Arizona Native Americans Oppose New Nativist Law



I’ll bet Arizona’s mostly white nativists, including right-wing Republicans, did not see this one coming. Native American groups in Arizona have made it clear they will not enforce the new Arizona anti-immigrants law. An Arizona Capitol Times report by Evan Wyloge states:

Native American tribes are charging that the law was written without considering their unique circumstance and that it will violate their sovereignty and their members’ civil rights. Despite a request by Gov. Jan Brewer’s office to comply with the new law, Native American tribes will continue to oppose it and seek ways to avoid its implementation, said John Lewis, executive director of the Inter Tribal Council of Arizona, which represents 20 tribes in the state. [and a fifth of the lands]

One reason is that the new law will

lead to disproportionate stops and detentions for tribal members, violate their sovereignty and negatively impact the tribal economy.

Police officers, especially white officers, are likely to target Native Americans, because they often look Latino. I wonder why that is? Could it be because a majority of Mexicans and Mexican Americans have substantial Native American (indigenous) ancestry?

And that raises another point. Aren’t most European Americans in Arizona and elsewhere the descendants of undocumented immigrants who came into a country without the permission (and often against the opposition) of the existing indigenous inhabitants? (We had no general exclusionary immigration laws until 1920-1924, so requiring immigration documents for all is fairly new in this country’s history.)

Hmmm. Does that also mean that a majority of current Mexican immigrants have deeper historical and ancestral roots in North America, and in what used to be northern Mexico (e.g., Arizona), than European Americans?

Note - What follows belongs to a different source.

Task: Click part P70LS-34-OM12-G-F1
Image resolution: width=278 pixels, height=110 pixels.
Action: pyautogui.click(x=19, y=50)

Navajo Nation Councilmember Delegate Kee Allen Begay Jr. has commented on the implications of the law:

“What if we had a law that said whenever a white person is traveling through the Navajo Reservation, we have reasonable suspicion that they’re carrying drugs? Where would the outcry on that be? ….We were here before anyone else, before any white people, and now we’re going to be questioned about being here legally?”

What if, indeed!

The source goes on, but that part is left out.